A storm is coming. From his prison cell, Shadow can feel it bearing down on him, but he has no idea how it shred his already tattered life and cast the pieces into realms both familiar and mythical.

Shadow’s journey across the real and imagined terrain of America is the gravitational mass around which the rest of the novel accretes. We follow him out of prison, to a portentous meeting with his eventual employer Mr. Wednesday, back to his home town, and beyond to a magical carousel in a bizarre roadside attraction, to a small Wisconsin town peopled by a hundred unique, quirky characters, down to little Egypt, across a barren Indian reservation, and even to the geometric center of the contiguous states. His discoveries of the languishing deities brought to this continent and abandoned by assimilating immigrants are our own, and the questions he faces about the nature of human faith and the fulfillment of ourselves in mystical sacrifices are questions we find ourselves struggling to answer.

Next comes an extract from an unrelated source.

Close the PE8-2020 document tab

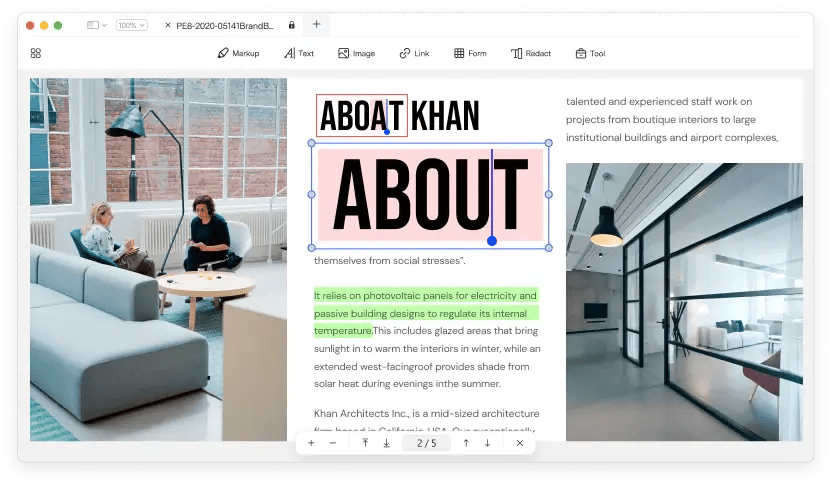click(x=167, y=24)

But Shadow’s story is not the only one. The mercurial Mr. Wednesday also has a tale to tell, as do a half-dozen or so other deities, spirits, leprechauns, and phantasms. Their stories are tough, tender, tragic, uplifting, and ultimately doomed. But even they are not the full measure of this book. There are also newly-minted gods of television, computers, covert operations, and other creations of modern angst. They represent a malevolent opposition to the old gods, and the storm Shadow has foreseen is the clash between the old and new gods in a battle for the devotion of an attention-deficit populace.

American Gods is one of the great novels of modern fantasy, and lands just short of the fence as a great American novel. Much of its power is derived from its complexity: It is composed of religion, adventure, a small-town thriller, a road novel, history, con-games, Native American myth, early American legend, intimate portraits of immigrants finding their small way in a huge new country, and sprawling adventure across the entire face of America. Written by an imported Englishman, it offers both an outsider’s attention to quirky detail and a native’s casual acceptance of all that comprises this slow-simmered stew of a country. Gaiman’s prose is graceful, simple, and his pacing is slow enough to nurture our sympathy, yet brisk enough to remain consistently exciting.

George Guidall’s narration is also excellent. His portrayals are groaning, snippy, kvetching and distinct. He conjures a pantheon of note-perfect Eastern European accents for a group of little-known gods, a crisp con-man’s coarseness for Mr. Wednesday, a mischievous African charm for Anansi, and a quiet desperation for Shadow. The only misstep is Shadow’s wife Laura, whose voice seems too fawningly girlish for the part. The MP3 CD format is the best so far invented, and the sound quality is crisp. Maybe too crisp, as you can clearly hear the edges of many of the edits.

After the multi-threaded end of the story, there is an extended interview with Gaiman which provides a delightful look at the man and the origins of his story. While I found it fascinating to see how such a large collection of ideas coalesced into a single transcendent work, the interview also rubs off just a little of the luster. Overall, though, the entire production is a pleasure from the first ominous chapter to the last. It will make an enviable centerpiece to your audio fiction collection.